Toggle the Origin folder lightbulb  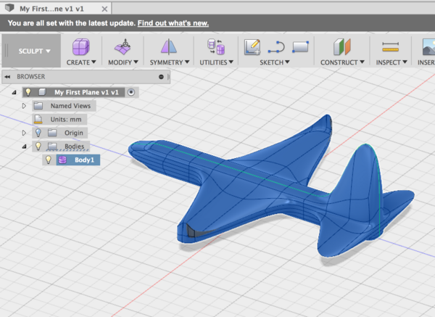(39, 133)
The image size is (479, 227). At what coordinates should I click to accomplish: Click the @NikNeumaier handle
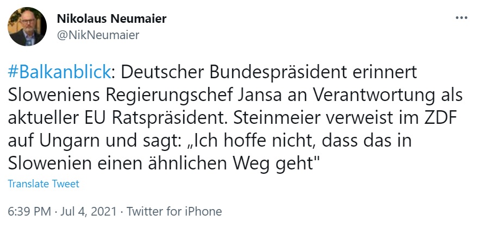(x=98, y=35)
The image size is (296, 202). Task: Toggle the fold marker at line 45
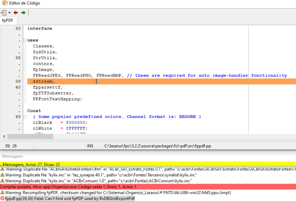25,117
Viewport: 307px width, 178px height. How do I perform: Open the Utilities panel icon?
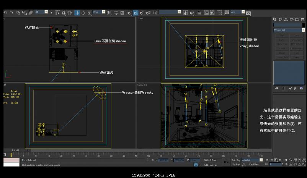click(302, 19)
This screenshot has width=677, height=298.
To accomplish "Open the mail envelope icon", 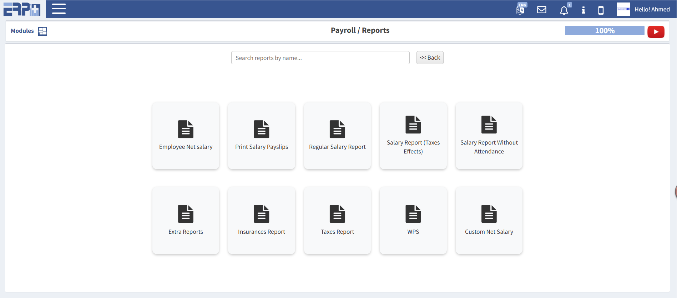I will click(x=542, y=10).
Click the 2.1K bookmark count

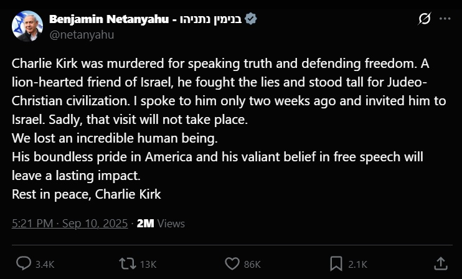(x=356, y=264)
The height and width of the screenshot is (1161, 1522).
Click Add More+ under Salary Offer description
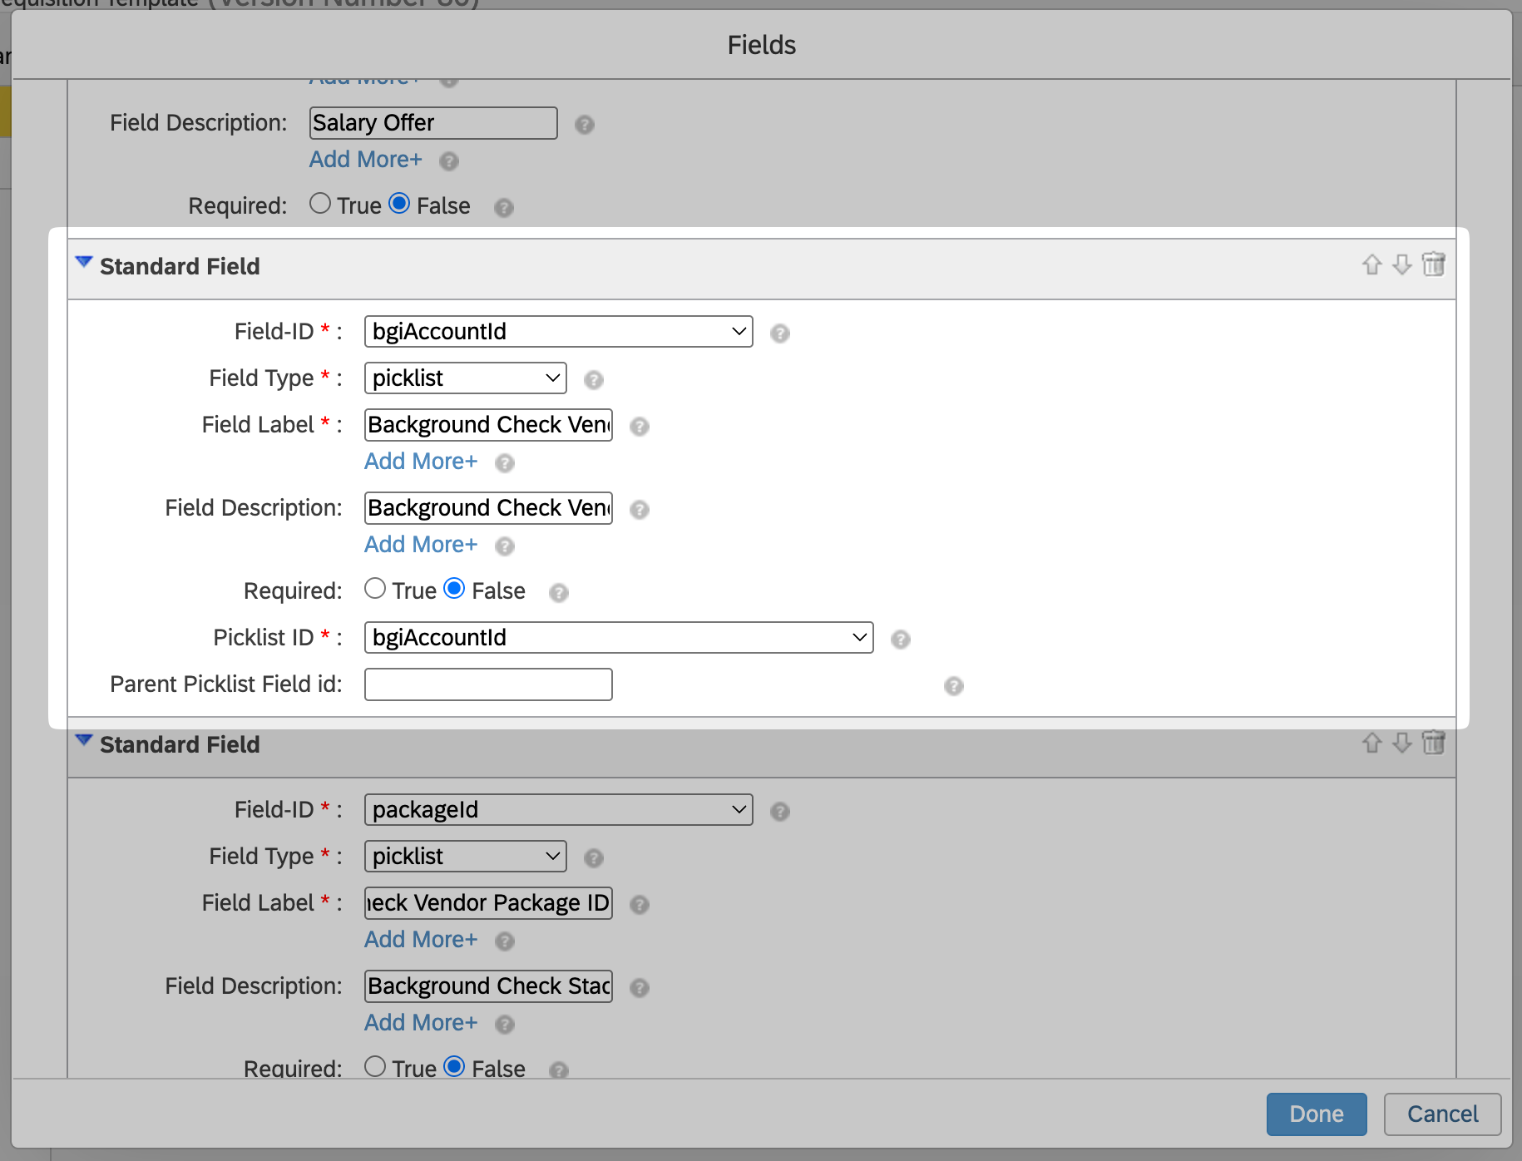click(365, 160)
◆ ◆ ◆
SHORT TASK :: Select each line of the items above that contains the word "width", and reproduce those lines in full.

REPLY TO THE TASK ::
Viewport: 307px width, 178px height. How do I perform: Open the Utilities panel icon?
This screenshot has width=677, height=298.
The height and width of the screenshot is (1161, 1522).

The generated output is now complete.